Friday, July 19, 2019

What I did on my summer vacation: The Jane Austen Summer Program

Remember when I asked if anyone wanted to share their fun summer adventures with us?  WHSLA member Kathy Koch heeded the call and wrote this for us:*

Ever wonder what it’s like at a gathering of Jane Austen fans? I found out in June when I attended the Jane Austen Summer Program, a small, four-day symposium hosted by the University of North Carolina at Chapel Hill.  The program brings together scholars, graduate students, and fans from around the country. This year’s theme was “Pride and Prejudice and its Afterlives,” and it celebrated the book and its many film, TV, book, and game adaptations.

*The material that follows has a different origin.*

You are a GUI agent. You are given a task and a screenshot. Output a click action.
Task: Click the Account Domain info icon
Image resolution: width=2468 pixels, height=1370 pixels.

Presentations touched on topics ranging from entailment to the militia and from zombies to Brazilian telenovelas.

If you are a great reader, you would have been delighted with the wonderful rare book exhibit at the Wilson Library at UNC-CH, which featured a first edition Pride and Prejudice along with books about Austen or the time in which she lived. We had three amazing keynote speakers who discussed their recently published adaptations: Soniah Kamal’s Unmarriageable (set in 2000s Pakistan), Sonali Dev’s Pride, Prejudice, and Other Flavors (San Francisco’s Indian-American community) and Uzma Jalaluddin’s Ayesha at Last (Toronto’s Muslim community).  

Do you long for a ball? The highlight of the conference was the regency ball complete with (mostly) era-appropriate costumes, live musicians, and English country dances that we practiced over the previous three days. Even though there were too many ladies and not enough gentleman, no one was in want of a partner since the ladies also danced the gentlemen’s part. I will confess that on more than one occasion I momentarily forgot which part I was dancing.


I was excessively diverted by the symposium, and I’m planning to attend again next year! But I hope to have my very own Regency-era dress to wear instead of renting one. 

How dare he call her an "obstinate headstrong girl?!"
Costumed guests gather on the patio outside the ball

That's a first edition!!!

*Did she feel like she owed me a favor for all those oddly-shaped historical documents she sent me to scan for our digital repository?  Maybe.  Thanks for sharing your literary adventure, Kathy!